### Source records ###

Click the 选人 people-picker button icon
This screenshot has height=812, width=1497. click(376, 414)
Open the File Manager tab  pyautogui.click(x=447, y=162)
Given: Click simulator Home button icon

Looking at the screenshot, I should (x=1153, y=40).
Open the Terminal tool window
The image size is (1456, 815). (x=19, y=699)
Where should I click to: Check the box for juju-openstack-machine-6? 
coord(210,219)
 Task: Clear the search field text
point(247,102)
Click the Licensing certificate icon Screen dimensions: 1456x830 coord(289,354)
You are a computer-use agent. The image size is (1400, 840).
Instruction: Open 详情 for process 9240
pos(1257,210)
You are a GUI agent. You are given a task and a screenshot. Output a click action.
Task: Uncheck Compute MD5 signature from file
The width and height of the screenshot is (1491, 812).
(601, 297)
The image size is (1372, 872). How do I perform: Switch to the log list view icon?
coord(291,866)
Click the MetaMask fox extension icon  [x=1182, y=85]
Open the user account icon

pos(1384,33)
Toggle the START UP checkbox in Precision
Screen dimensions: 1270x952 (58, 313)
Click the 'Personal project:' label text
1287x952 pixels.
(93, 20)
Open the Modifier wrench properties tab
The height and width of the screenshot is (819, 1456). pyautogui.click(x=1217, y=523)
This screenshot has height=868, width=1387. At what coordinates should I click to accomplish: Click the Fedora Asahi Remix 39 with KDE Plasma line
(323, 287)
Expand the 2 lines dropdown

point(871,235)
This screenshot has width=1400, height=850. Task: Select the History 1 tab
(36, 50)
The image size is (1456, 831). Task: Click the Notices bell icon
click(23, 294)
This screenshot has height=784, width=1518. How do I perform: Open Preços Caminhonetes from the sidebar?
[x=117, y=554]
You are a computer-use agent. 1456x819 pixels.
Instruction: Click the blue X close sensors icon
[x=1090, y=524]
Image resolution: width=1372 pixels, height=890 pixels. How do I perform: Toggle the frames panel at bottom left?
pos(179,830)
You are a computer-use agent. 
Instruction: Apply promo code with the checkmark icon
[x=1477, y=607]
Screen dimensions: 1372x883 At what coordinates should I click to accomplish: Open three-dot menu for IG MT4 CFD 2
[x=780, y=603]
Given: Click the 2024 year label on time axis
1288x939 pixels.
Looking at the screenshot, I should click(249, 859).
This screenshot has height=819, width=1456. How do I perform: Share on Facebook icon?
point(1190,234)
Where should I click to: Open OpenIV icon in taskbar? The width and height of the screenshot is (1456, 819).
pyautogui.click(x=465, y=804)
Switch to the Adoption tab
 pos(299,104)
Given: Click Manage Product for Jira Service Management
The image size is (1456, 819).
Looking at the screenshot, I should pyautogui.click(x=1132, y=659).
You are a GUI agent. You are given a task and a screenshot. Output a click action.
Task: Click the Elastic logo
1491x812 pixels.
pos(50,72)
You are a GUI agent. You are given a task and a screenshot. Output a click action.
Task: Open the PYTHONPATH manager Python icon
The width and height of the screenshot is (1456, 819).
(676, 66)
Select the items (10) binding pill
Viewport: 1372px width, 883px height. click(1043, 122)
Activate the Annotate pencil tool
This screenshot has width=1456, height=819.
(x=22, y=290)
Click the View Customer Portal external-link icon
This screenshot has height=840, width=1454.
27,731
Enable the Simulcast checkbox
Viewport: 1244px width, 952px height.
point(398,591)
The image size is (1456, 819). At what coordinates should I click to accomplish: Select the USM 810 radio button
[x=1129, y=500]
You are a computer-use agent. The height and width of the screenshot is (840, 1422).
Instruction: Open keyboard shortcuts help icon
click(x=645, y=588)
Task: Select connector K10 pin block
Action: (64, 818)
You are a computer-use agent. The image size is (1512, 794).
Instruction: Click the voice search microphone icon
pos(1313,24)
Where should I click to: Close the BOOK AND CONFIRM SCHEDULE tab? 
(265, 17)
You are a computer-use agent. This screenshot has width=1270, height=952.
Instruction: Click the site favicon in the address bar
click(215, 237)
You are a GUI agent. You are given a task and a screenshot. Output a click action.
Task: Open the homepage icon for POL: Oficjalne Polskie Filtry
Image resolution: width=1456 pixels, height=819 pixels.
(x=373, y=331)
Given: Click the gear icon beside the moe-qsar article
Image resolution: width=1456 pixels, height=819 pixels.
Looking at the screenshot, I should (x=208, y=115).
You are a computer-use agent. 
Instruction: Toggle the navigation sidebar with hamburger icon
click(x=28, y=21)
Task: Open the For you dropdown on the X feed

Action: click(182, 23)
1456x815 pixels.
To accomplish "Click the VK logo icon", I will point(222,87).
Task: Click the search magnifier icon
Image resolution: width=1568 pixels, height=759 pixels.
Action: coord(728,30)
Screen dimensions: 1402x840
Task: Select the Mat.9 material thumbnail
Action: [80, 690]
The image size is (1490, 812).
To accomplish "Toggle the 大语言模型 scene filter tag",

###

▶ _What this task involves_: Give the listing once more, unchanged in every line.

▶ _Answer for the task_:
Click the 选人 people-picker button icon
This screenshot has height=812, width=1497. click(376, 414)
Open the File Manager tab  pyautogui.click(x=447, y=162)
Given: Click simulator Home button icon

Looking at the screenshot, I should (x=1153, y=40).
Open the Terminal tool window
The image size is (1456, 815). (x=19, y=699)
Where should I click to: Check the box for juju-openstack-machine-6? 
coord(210,219)
 Task: Clear the search field text
point(247,102)
Click the Licensing certificate icon Screen dimensions: 1456x830 coord(289,354)
You are a computer-use agent. The image size is (1400, 840).
Instruction: Open 详情 for process 9240
pos(1257,210)
You are a GUI agent. You are given a task and a screenshot. Output a click action.
Task: Uncheck Compute MD5 signature from file
The width and height of the screenshot is (1491, 812).
(601, 297)
The image size is (1372, 872). How do I perform: Switch to the log list view icon?
coord(291,866)
Click the MetaMask fox extension icon  [x=1182, y=85]
Open the user account icon

pos(1384,33)
Toggle the START UP checkbox in Precision
Screen dimensions: 1270x952 (58, 313)
Click the 'Personal project:' label text
1287x952 pixels.
(93, 20)
Open the Modifier wrench properties tab
The height and width of the screenshot is (819, 1456). pyautogui.click(x=1217, y=523)
This screenshot has height=868, width=1387. At what coordinates should I click to accomplish: Click the Fedora Asahi Remix 39 with KDE Plasma line
(323, 287)
Expand the 2 lines dropdown

point(871,235)
This screenshot has width=1400, height=850. Task: Select the History 1 tab
(36, 50)
The image size is (1456, 831). Task: Click the Notices bell icon
click(23, 294)
This screenshot has height=784, width=1518. How do I perform: Open Preços Caminhonetes from the sidebar?
[x=117, y=554]
You are a computer-use agent. 1456x819 pixels.
Instruction: Click the blue X close sensors icon
[x=1090, y=524]
Image resolution: width=1372 pixels, height=890 pixels. How do I perform: Toggle the frames panel at bottom left?
pos(179,830)
You are a computer-use agent. 
Instruction: Apply promo code with the checkmark icon
[x=1477, y=607]
Screen dimensions: 1372x883 At what coordinates should I click to accomplish: Open three-dot menu for IG MT4 CFD 2
[x=780, y=603]
Given: Click the 2024 year label on time axis
1288x939 pixels.
Looking at the screenshot, I should click(249, 859).
This screenshot has height=819, width=1456. How do I perform: Share on Facebook icon?
point(1190,234)
Where should I click to: Open OpenIV icon in taskbar? The width and height of the screenshot is (1456, 819).
pyautogui.click(x=465, y=804)
Switch to the Adoption tab
 pos(299,104)
Given: Click Manage Product for Jira Service Management
The image size is (1456, 819).
Looking at the screenshot, I should pyautogui.click(x=1132, y=659).
You are a GUI agent. You are given a task and a screenshot. Output a click action.
Task: Click the Elastic logo
1491x812 pixels.
pos(50,72)
You are a GUI agent. You are given a task and a screenshot. Output a click action.
Task: Open the PYTHONPATH manager Python icon
The width and height of the screenshot is (1456, 819).
(676, 66)
Select the items (10) binding pill
Viewport: 1372px width, 883px height. click(1043, 122)
Activate the Annotate pencil tool
This screenshot has width=1456, height=819.
(x=22, y=290)
Click the View Customer Portal external-link icon
This screenshot has height=840, width=1454.
27,731
Enable the Simulcast checkbox
Viewport: 1244px width, 952px height.
point(398,591)
The image size is (1456, 819). At what coordinates should I click to accomplish: Select the USM 810 radio button
[x=1129, y=500]
You are a computer-use agent. The height and width of the screenshot is (840, 1422).
Instruction: Open keyboard shortcuts help icon
click(x=645, y=588)
Task: Select connector K10 pin block
Action: (64, 818)
You are a computer-use agent. The image size is (1512, 794).
Instruction: Click the voice search microphone icon
pos(1313,24)
Where should I click to: Close the BOOK AND CONFIRM SCHEDULE tab? 
(265, 17)
You are a computer-use agent. This screenshot has width=1270, height=952.
Instruction: Click the site favicon in the address bar
click(215, 237)
You are a GUI agent. You are given a task and a screenshot. Output a click action.
Task: Open the homepage icon for POL: Oficjalne Polskie Filtry
Image resolution: width=1456 pixels, height=819 pixels.
(x=373, y=331)
Given: Click the gear icon beside the moe-qsar article
Image resolution: width=1456 pixels, height=819 pixels.
Looking at the screenshot, I should (x=208, y=115).
You are a computer-use agent. 
Instruction: Toggle the navigation sidebar with hamburger icon
click(x=28, y=21)
Task: Open the For you dropdown on the X feed

Action: click(182, 23)
1456x815 pixels.
To accomplish "Click the VK logo icon", I will point(222,87).
Task: Click the search magnifier icon
Image resolution: width=1568 pixels, height=759 pixels.
Action: coord(728,30)
Screen dimensions: 1402x840
Task: Select the Mat.9 material thumbnail
Action: [80, 690]
The image size is (1490, 812).
To accomplish "Toggle the 大语言模型 scene filter tag",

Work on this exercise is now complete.